- SOURCE EXTRACT
.....
The Reviewer Was Right
A co-worker told me a few weeks ago to stop using Claude to review Claude. “Codex is a better reviewer,” he said. I didn’t buy it. A reviewer is just a model reading a diff—why would the brand matter? If anything I expected a second model to add noise: different conventions, more findings to argue down.
He was right. It took me a while to work out why.
The Setup
I had a self-contained thing to build: a single-user outliner notes app on Cloudflare. Workers over D1, a Durable Object for live sync across devices, a React PWA. Greenfield, well-specified, mine to lay out however I wanted.
So I made it a test. Eight small pull requests instead of one big one, and one rule: nothing merges until Codex reviews the diff and I’ve fixed what it flags.
What It Found
Forty-nine findings across the eight PRs, and not one false alarm. I’ve used enough review bots that cry wolf to learn to skim them; I read every line of this one.
The Durable Object PR is the one that made me take it seriously. The DO is the single writer—every edit goes through it, gets ordered, and syncs to your other devices. I’d copied the conflict rule straight out of the spec: last write wins, keyed by a counter each client bumps. Tests green. Codex came back with twelve findings, and one was bad. Two devices both start their counter at 1, so the phone’s first edit overwrites the laptop’s. Silent. The spec said “multi-device” and I’d written something that loses data the moment you open it in two places. No test caught it because every test ran one client.
Then I swapped in a newer Codex model and re-ran a PR it had already passed. Five more real bugs the old model missed. The worst: the markdown export dropped block IDs, so export your notes, import them back, and every link between them is gone—in the one feature whose whole job is not losing your notes.
So my co-worker was right.
The Pattern
What nagged at me was that every PR was green when I sent it. Typecheck clean, tests passing, my own read fine. And every one came back with real defects. Whatever “done” felt like to me, it wasn’t.
.....
- ENTRIES PROVIDED
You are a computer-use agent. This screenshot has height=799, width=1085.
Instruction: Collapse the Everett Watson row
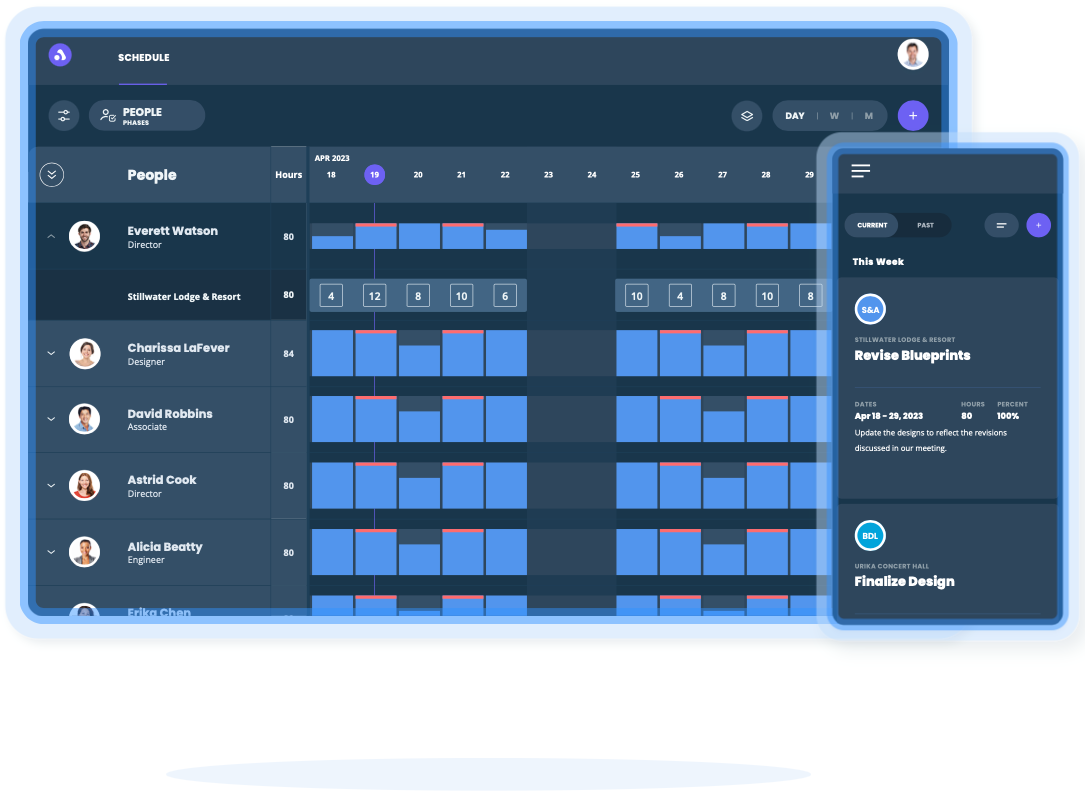tap(50, 236)
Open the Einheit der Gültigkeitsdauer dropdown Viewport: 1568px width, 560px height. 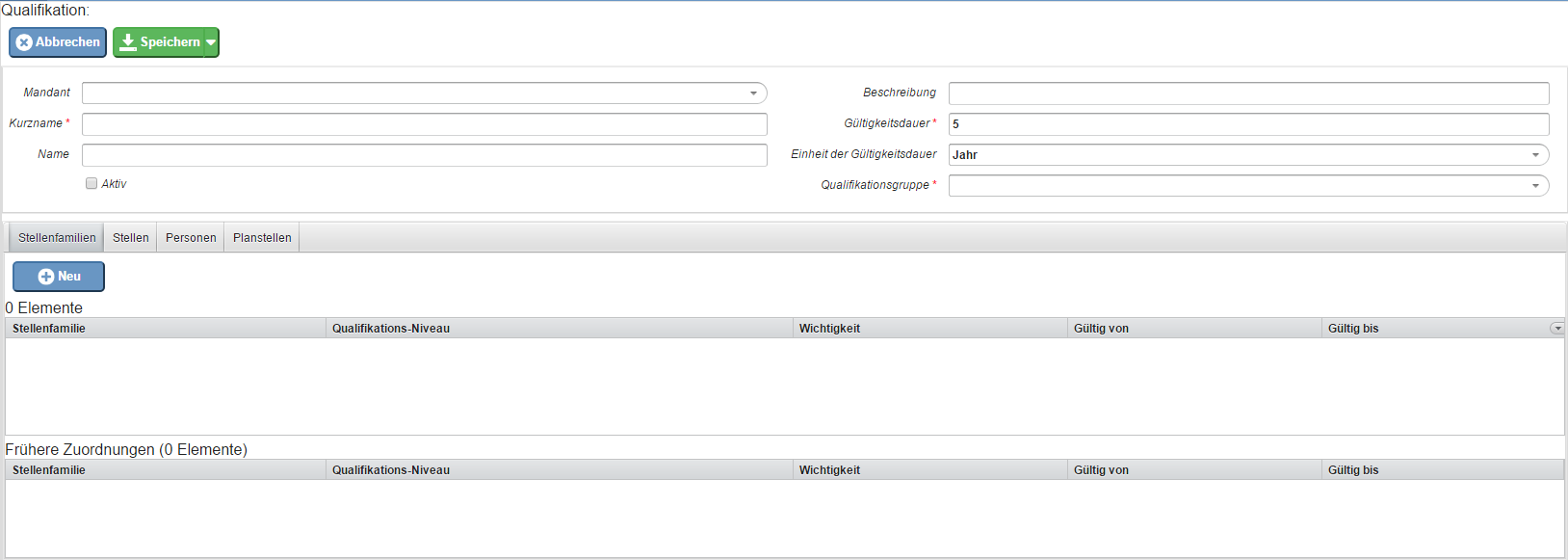[x=1535, y=155]
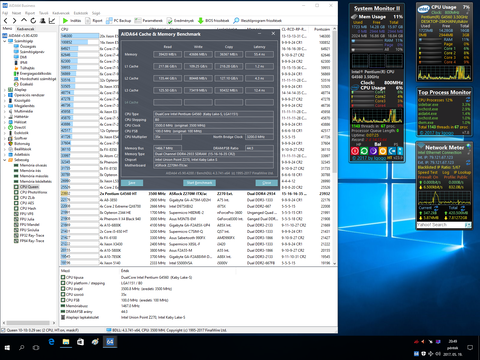
Task: Click the Yahoo Search input field
Action: [441, 225]
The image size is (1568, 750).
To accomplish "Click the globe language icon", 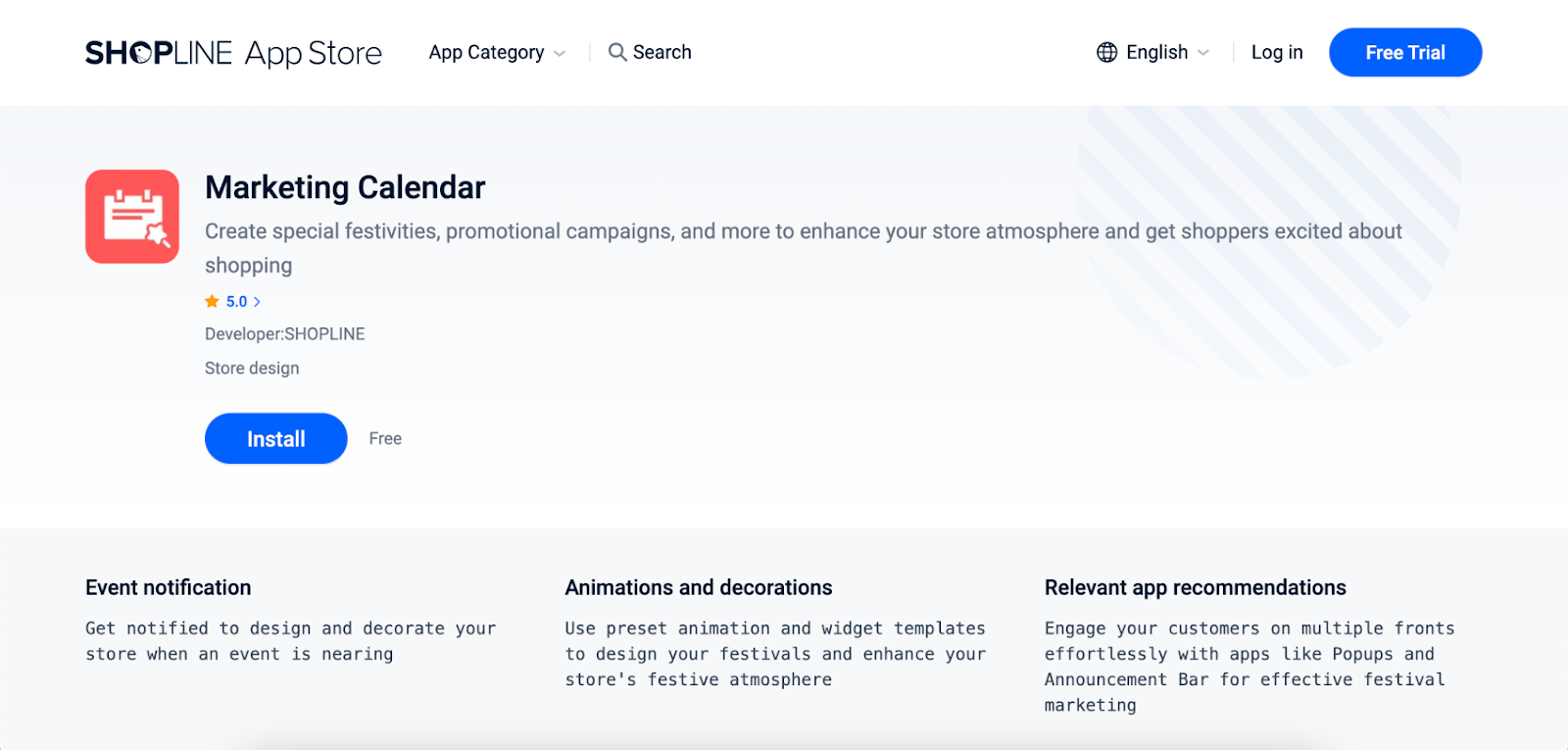I will (x=1106, y=52).
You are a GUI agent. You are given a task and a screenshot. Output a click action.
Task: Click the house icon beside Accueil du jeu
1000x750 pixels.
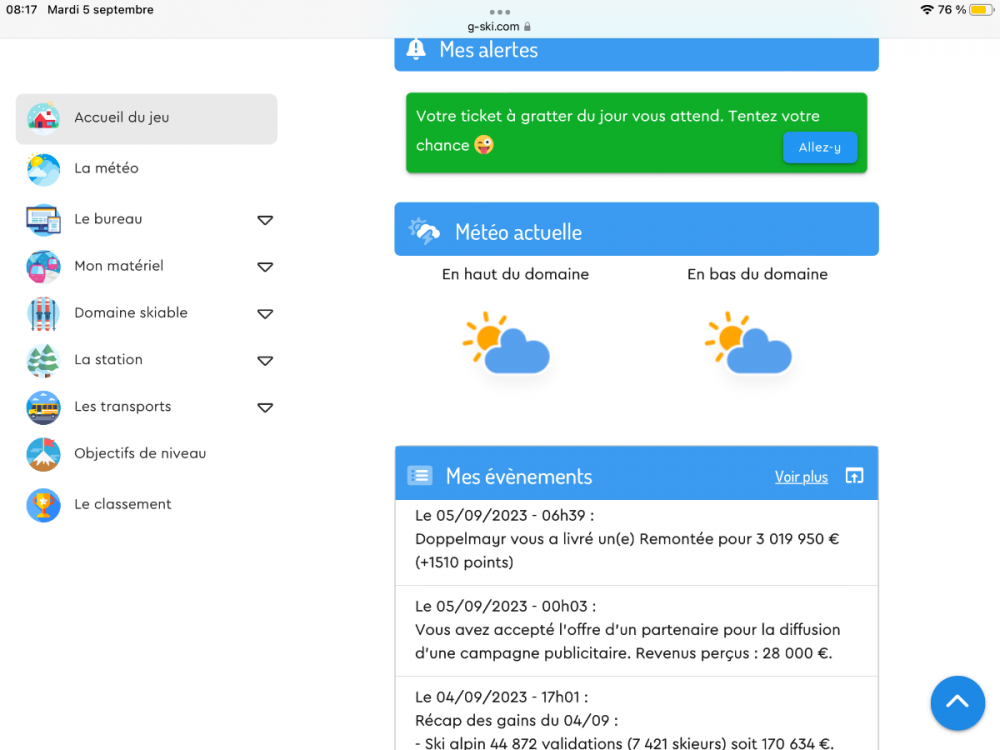pos(43,118)
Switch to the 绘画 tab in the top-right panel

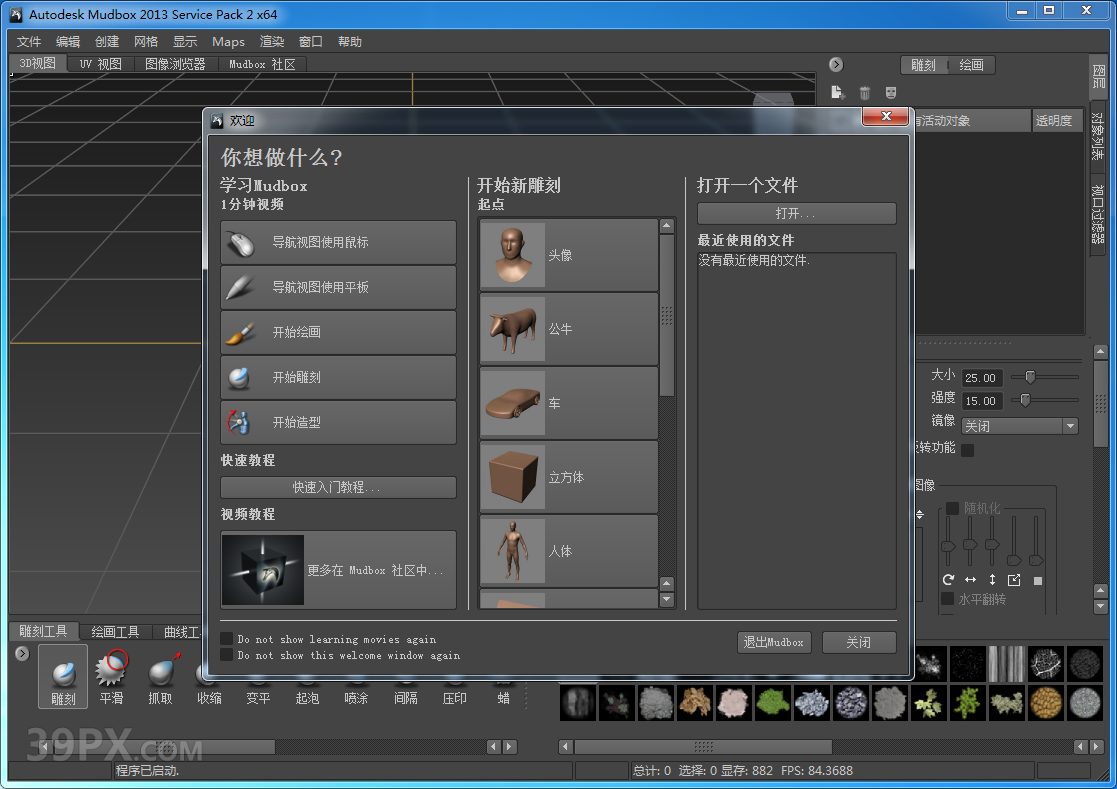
.....
- REQUIRED ACTION
Please transcribe the full text of "The Reviewer Was Right" above, word for word, from its title through its last line.

- YOUR SOLUTION
The Reviewer Was Right
A co-worker told me a few weeks ago to stop using Claude to review Claude. “Codex is a better reviewer,” he said. I didn’t buy it. A reviewer is just a model reading a diff—why would the brand matter? If anything I expected a second model to add noise: different conventions, more findings to argue down.
He was right. It took me a while to work out why.
The Setup
I had a self-contained thing to build: a single-user outliner notes app on Cloudflare. Workers over D1, a Durable Object for live sync across devices, a React PWA. Greenfield, well-specified, mine to lay out however I wanted.
So I made it a test. Eight small pull requests instead of one big one, and one rule: nothing merges until Codex reviews the diff and I’ve fixed what it flags.
What It Found
Forty-nine findings across the eight PRs, and not one false alarm. I’ve used enough review bots that cry wolf to learn to skim them; I read every line of this one.
The Durable Object PR is the one that made me take it seriously. The DO is the single writer—every edit goes through it, gets ordered, and syncs to your other devices. I’d copied the conflict rule straight out of the spec: last write wins, keyed by a counter each client bumps. Tests green. Codex came back with twelve findings, and one was bad. Two devices both start their counter at 1, so the phone’s first edit overwrites the laptop’s. Silent. The spec said “multi-device” and I’d written something that loses data the moment you open it in two places. No test caught it because every test ran one client.
Then I swapped in a newer Codex model and re-ran a PR it had already passed. Five more real bugs the old model missed. The worst: the markdown export dropped block IDs, so export your notes, import them back, and every link between them is gone—in the one feature whose whole job is not losing your notes.
So my co-worker was right.
The Pattern
What nagged at me was that every PR was green when I sent it. Typecheck clean, tests passing, my own read fine. And every one came back with real defects. Whatever “done” felt like to me, it wasn’t.